Linking the North Atlantic Carbon Sink to Southern Ocean Winds

Ben Bronselaer and Laure Zanna, University of Oxford, Dept of Physics, Oxford, United Kingdom
Abstract:
Under climate change, the increase in Southern Ocean winds is thought to upwell deep ocean carbon and increase atmospheric CO2, resulting in a positive atmospheric CO2 feedback due to changes in the local dynamics. Using idealised MITgcm simulations, we demonstrate that the increase in Southern Ocean winds can increase atmospheric CO2 even further via a non-local and novel mechanism by which the chemistry of the North Atlantic sub-polar gyre is altered. The increase in Southern Ocean winds leads to a local increase in the upwelling of deep ocean nutrients and an intensification of the upper ocean meridional transport of nutrient towards low latitudes, resulting in higher biological productivity in the tropical Atlantic.
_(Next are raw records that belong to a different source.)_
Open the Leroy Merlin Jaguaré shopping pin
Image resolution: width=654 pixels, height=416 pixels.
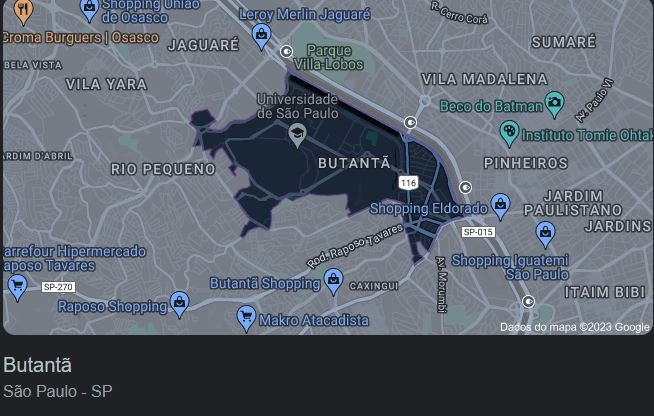point(262,36)
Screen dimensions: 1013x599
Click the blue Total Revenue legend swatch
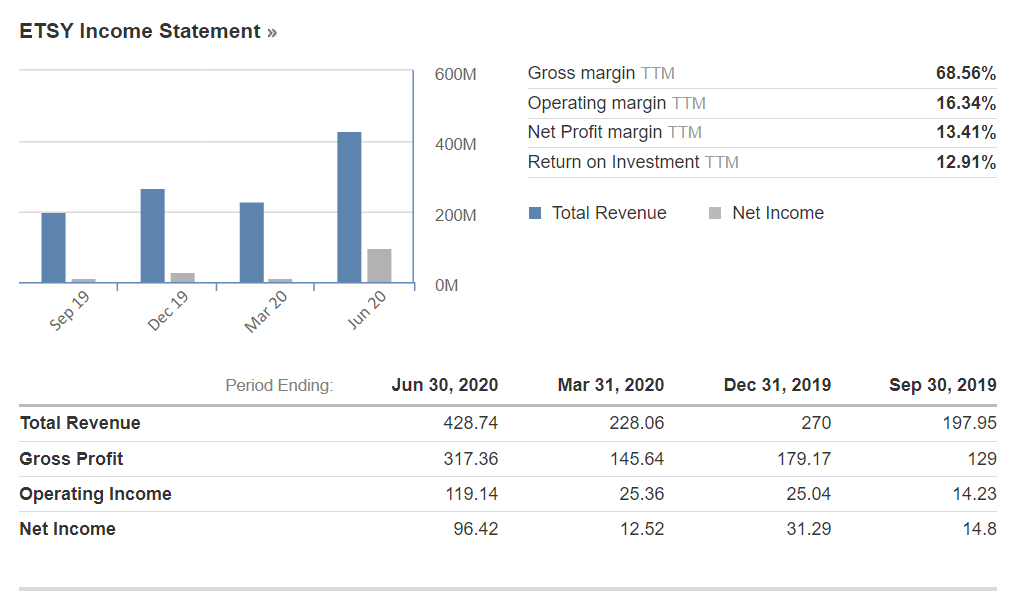point(535,213)
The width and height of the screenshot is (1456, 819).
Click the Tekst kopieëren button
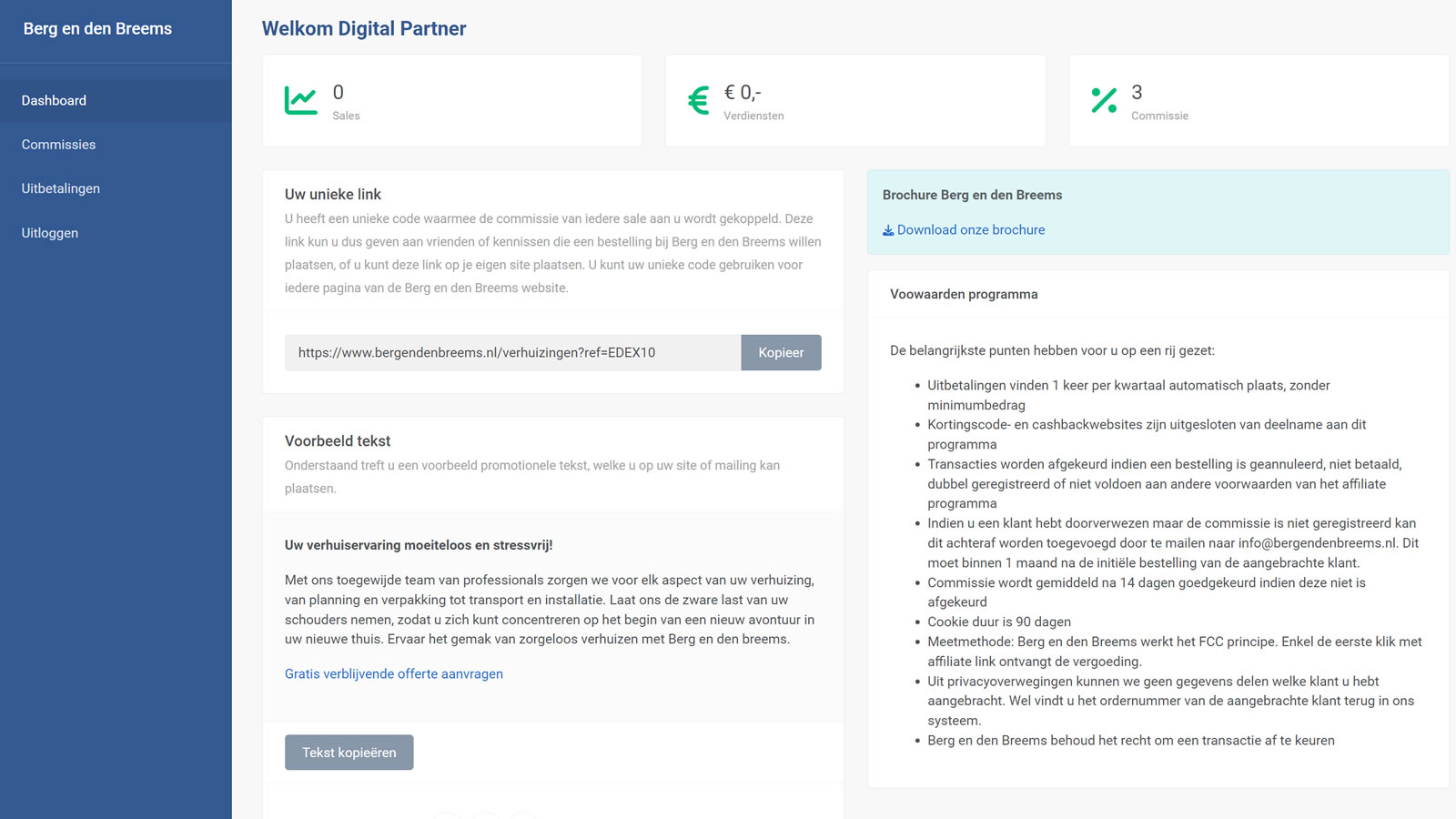tap(349, 753)
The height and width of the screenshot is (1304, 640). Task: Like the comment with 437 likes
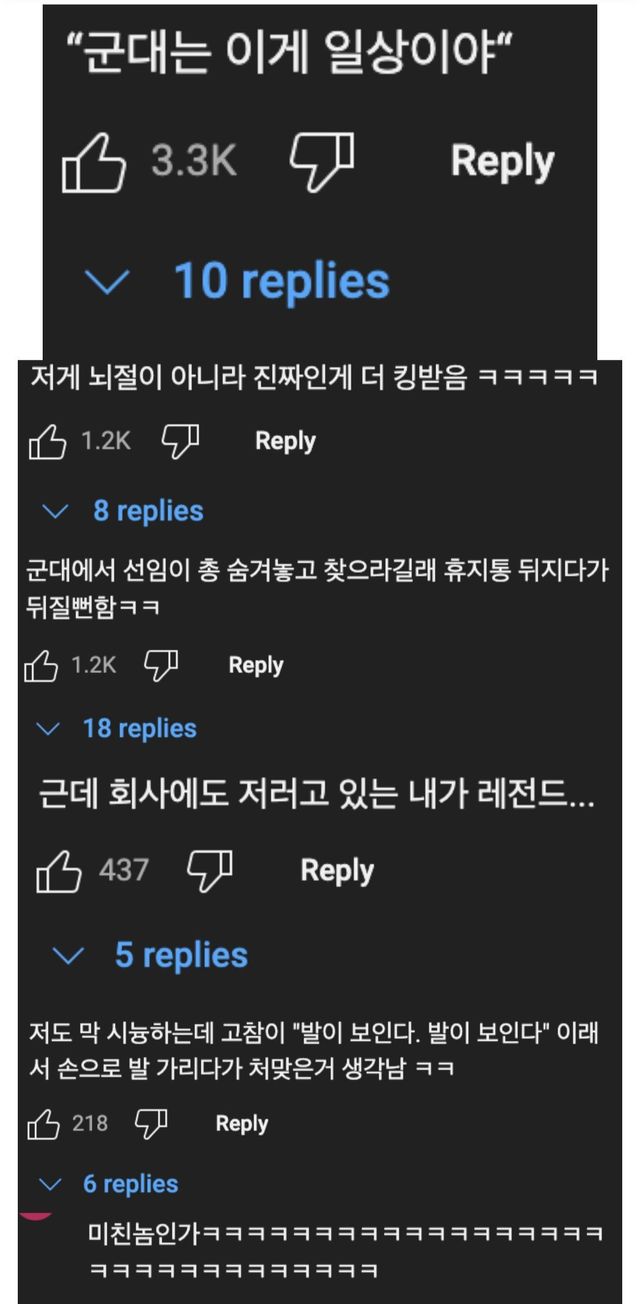click(59, 871)
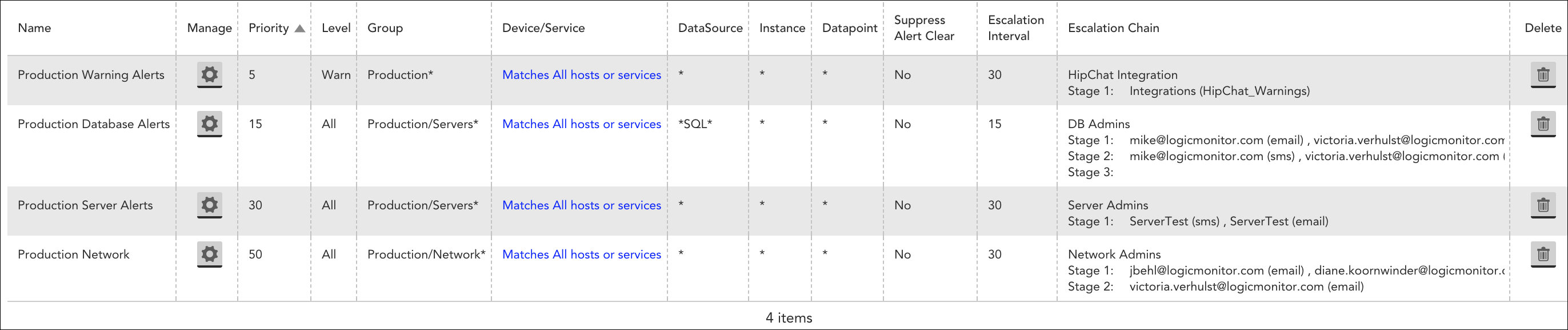Click the Level column header
The image size is (1568, 330).
click(x=336, y=28)
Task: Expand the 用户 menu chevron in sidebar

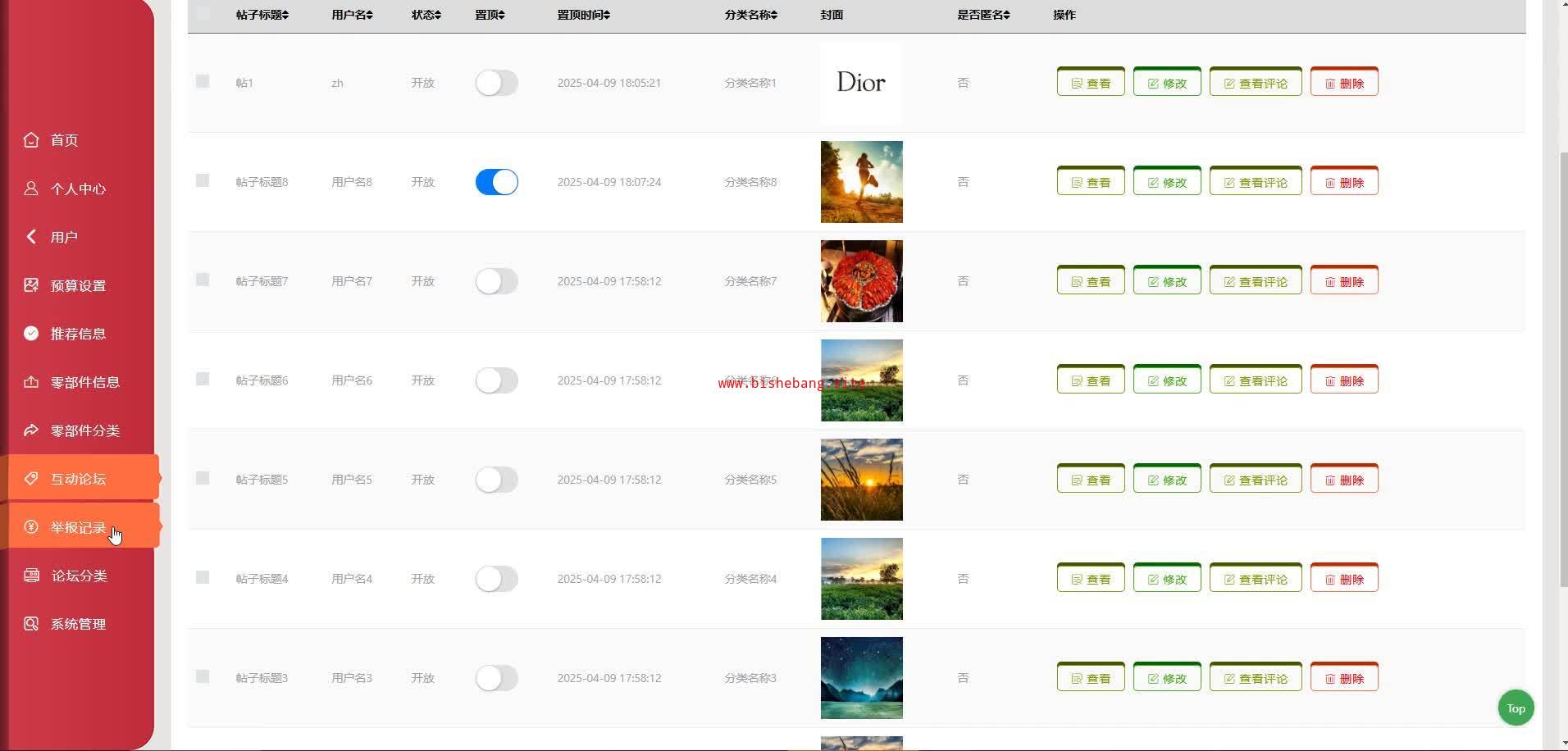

The increase in tropical biological productivity alters the chemistry of sub-thermocline waters in the oxygen minimum zone. These waters are subsequently advected to the North Atlantic sub-polar gyre through interior ocean pathways, where the gyre’s capacity for absorbing atmospheric carbon is reduced. We show that the atmospheric CO2 feedback induced by the increase in Southern Ocean winds due to non-local dynamical pathways is of the same order of magnitude as the feedback induced by the local Southern Ocean dynamics. As a result, the effect of Southern Ocean winds on atmospheric CO2 is larger than previously thought. The results demonstrate the importance of circulation pathways within the ocean and show that an increase in biologic productivity in key regions such as the tropics can cause an increase in atmospheric CO2 levels. While the results are presented using idealised MITgcm simulations, we show evidence that the same novel mechanism is present in complex CMIP5 models under 4xCO2 forcing.